Deux affaires très récentes semblent se contredire à première vue. La première, tranchée par la Chambre sociale de la Cour de cassation le 15 juin dernier, est venue confirmer le licenciement pour cause réelle et sérieuse d’une employée ayant tenu, hors de l’entreprise et en présence de tiers, des propos dénigrant contre son employeur. La seconde, jugée par la même chambre le 21 septembre, invalide celui d’un salarié qui avait remis en cause les directives qui lui étaient données par sa supérieure hiérarchique au cours d’une réunion interne. Quand bien même cela eut des effets sur la santé de cette dernière.
Que cela signifie-t-il en termes de liberté d’expression du salarié ? Notre analyse en comprend qu’il faut rappeler la distinction qui existe entre le droit d’expression individuel et collectif du salarié dans le cadre d’une réunion et la liberté individuelle d’expression en dehors de l’entreprise.
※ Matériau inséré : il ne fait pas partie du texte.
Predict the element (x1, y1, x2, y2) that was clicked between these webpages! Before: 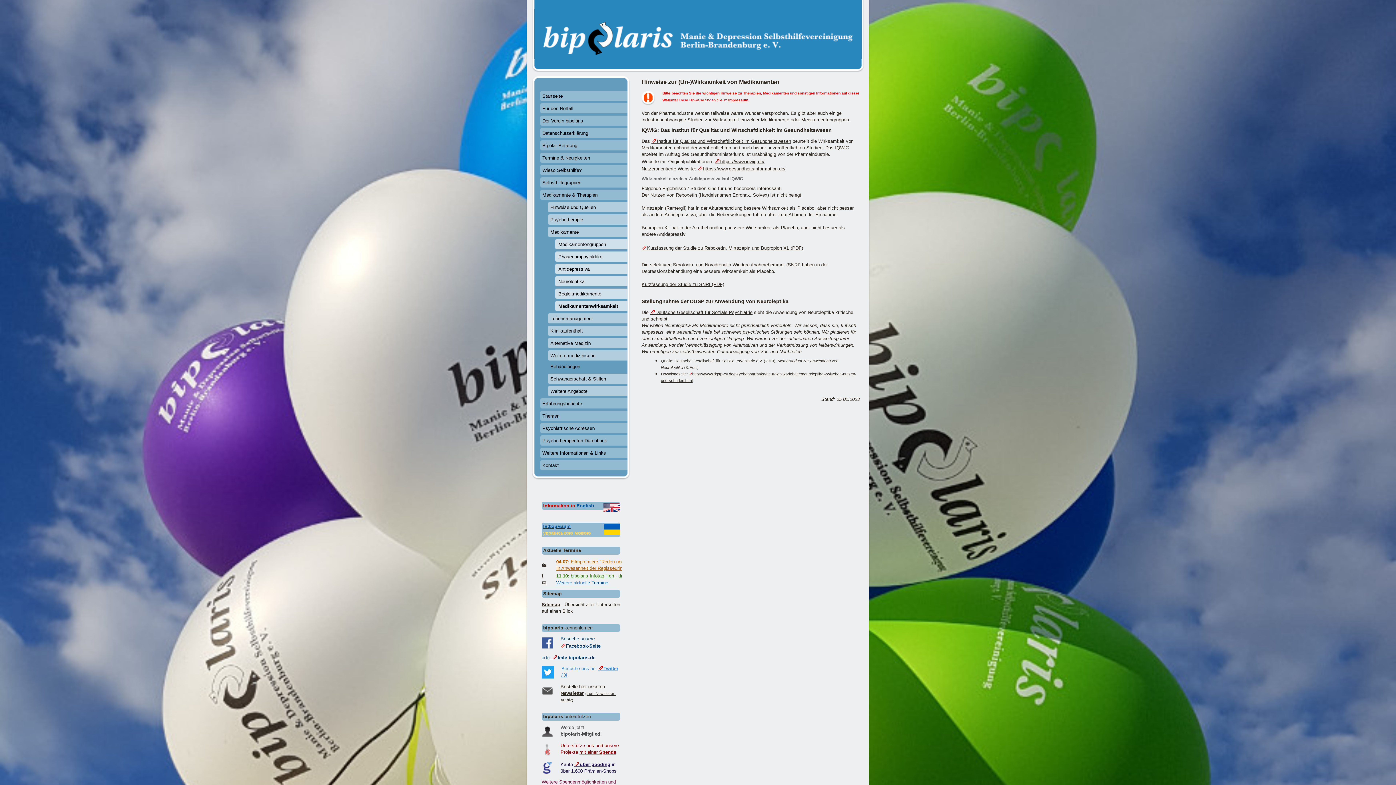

Les juges protègent de manière très étendue le droit d’expression, y compris celui de contestation directe des directives du manager, lorsque le salarié se trouve en réunion ; ils condamnent en revanche l’abus de liberté d’expression, y compris dans un cadre non professionnel.
Il s’en déduit que droit d’expression et liberté d’expression ont des champs d’application différents mais aussi que le principe de loyauté auquel le salarié est tenu envers son employeur, s’en trouve d’autant plus variable. Car ce qui est remarquable est que ces mêmes juges tendent à protéger les propos tenus par le salarié sur les réseaux sociaux, objet de nos travaux, mais ne tolèrent pas des propos équivalents tenus en dehors des réseaux sociaux. Dans les deux cas, on se trouve pourtant hors de l’entreprise. Pour l’entreprise et pour le salarié, l’encadrement de cette liberté, ou la protection de celle-ci semblent ainsi devenir incertaines.